In [1]:
from gensim.test.utils import get_tmpfile, common_texts
from gensim.models import Word2Vec

In [2]:
print(common_texts)

[['human', 'interface', 'computer'], ['survey', 'user', 'computer', 'system', 'response', 'time'], ['eps', 'user', 'interface', 'system'], ['system', 'human', 'system', 'eps'], ['user', 'response', 'time'], ['trees'], ['graph', 'trees'], ['graph', 'minors', 'trees'], ['graph', 'minors', 'survey']]


In [3]:
# path = get_tmpfile("word2vec.model")
# model = Word2Vec(common_texts, size=300, window=5, min_count=1, workers=4)
# model.save("word2vec.model")

In [4]:
model = Word2Vec.load("word2vec.model")
model.train([["hello", "world"]], total_examples=1, epochs=1)

(0, 2)

In [5]:
vector = model.wv['computer']  # numpy vector of a word
vector.shape

(300,)

In [6]:
try:
    w11 = model.wv['king']
    w12 = model.wv['man']
    w21 = model.wv['queen']
    w22 = model.wv['woman']
except:
    print("Some words were not found in the vocabulary...")
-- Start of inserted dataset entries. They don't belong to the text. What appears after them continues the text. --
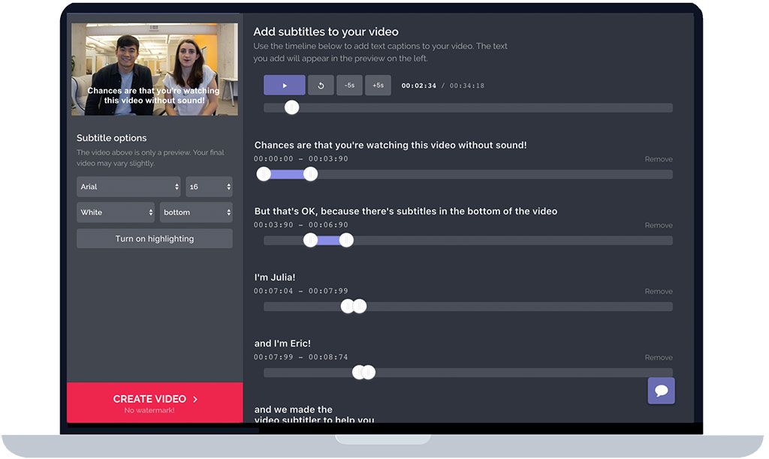Click the video preview thumbnail

(155, 69)
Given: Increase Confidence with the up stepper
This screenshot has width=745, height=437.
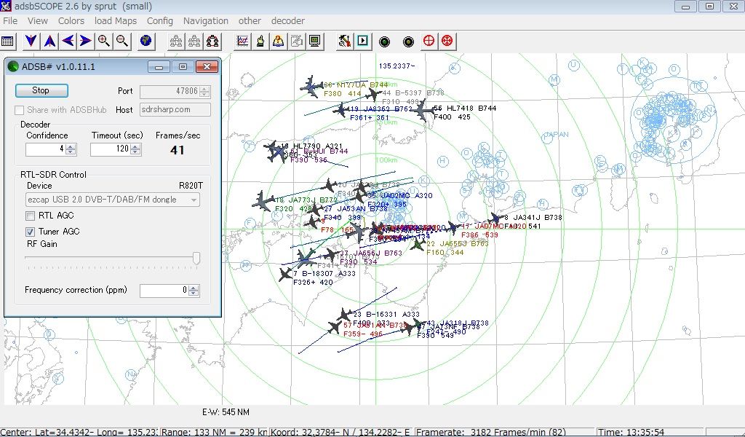Looking at the screenshot, I should (68, 146).
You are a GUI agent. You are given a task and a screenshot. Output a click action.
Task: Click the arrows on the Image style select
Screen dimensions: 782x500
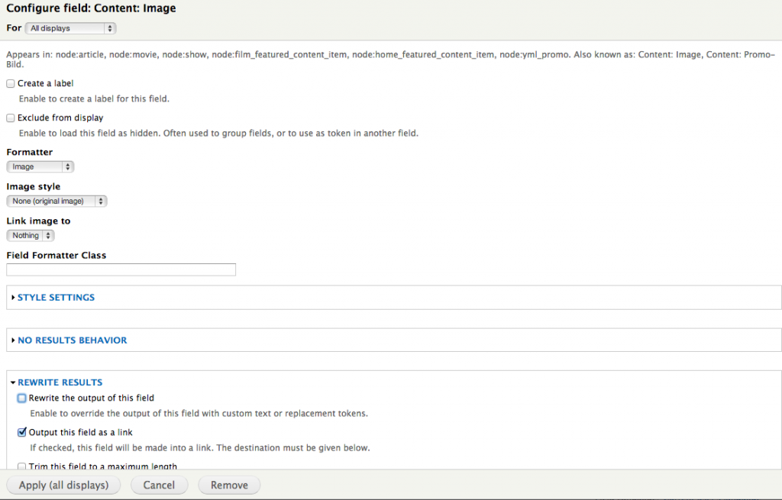(101, 202)
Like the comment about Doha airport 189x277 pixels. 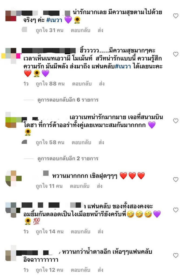click(x=175, y=121)
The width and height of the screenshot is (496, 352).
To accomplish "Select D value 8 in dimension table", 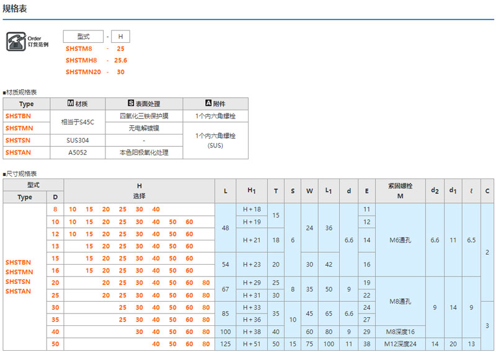I will (x=55, y=209).
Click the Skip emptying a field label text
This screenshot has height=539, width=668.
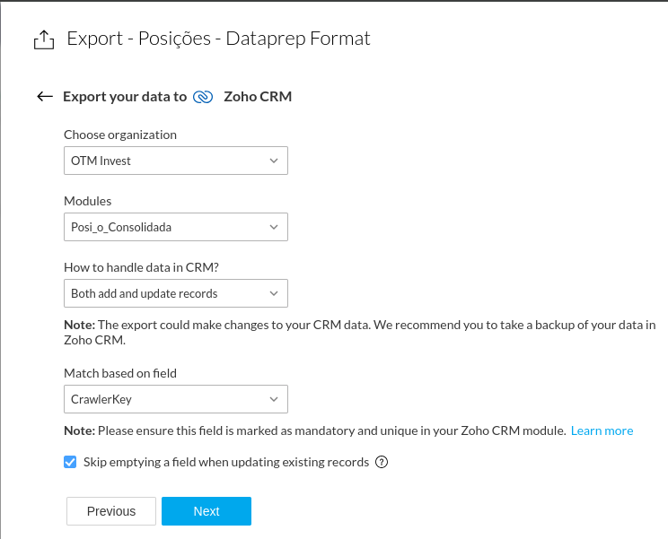click(226, 463)
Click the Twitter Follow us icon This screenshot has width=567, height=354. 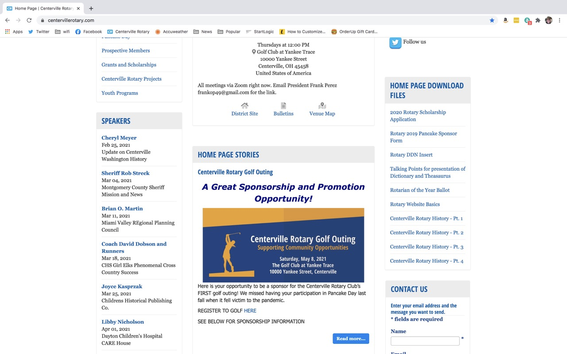[x=395, y=42]
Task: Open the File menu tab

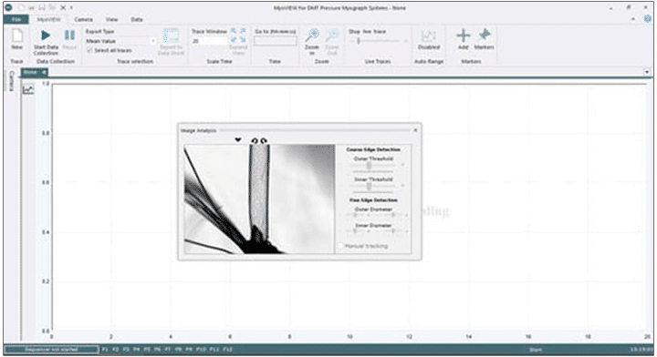Action: [x=16, y=19]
Some words were not found in the vocabulary...


### https://radimrehurek.com/gensim/auto_examples/tutorials/run_word2vec.html
### https://radimrehurek.com/gensim/auto_examples/index.html

#### <font color='red'>Too slow to load each time. Is there a way to store this?</font>

In [7]:
import gensim.downloader as api
wv = api.load('word2vec-google-news-300')

In [8]:
print(len(wv.vocab))
vec_king = wv['king']
print(len(vec_king))

3000000
300


### <font color = 'red'>My Questions</font>

From Paper Page 5 (Figure 1 New model architectures): 
* The CBOW architecture predicts the **current word based on the context**, and 
* The Skip-gram **predicts surrounding words given the current word**.

My understanding:
* So for CBOW, output should be a V sized softmax?
* So for Skip-gram (lets say we pick C = 4 surrounding words +-2), output should be a of size 4 and each is a V sized Softmax (matches slide 10 from class PPT but contradicts slide 8.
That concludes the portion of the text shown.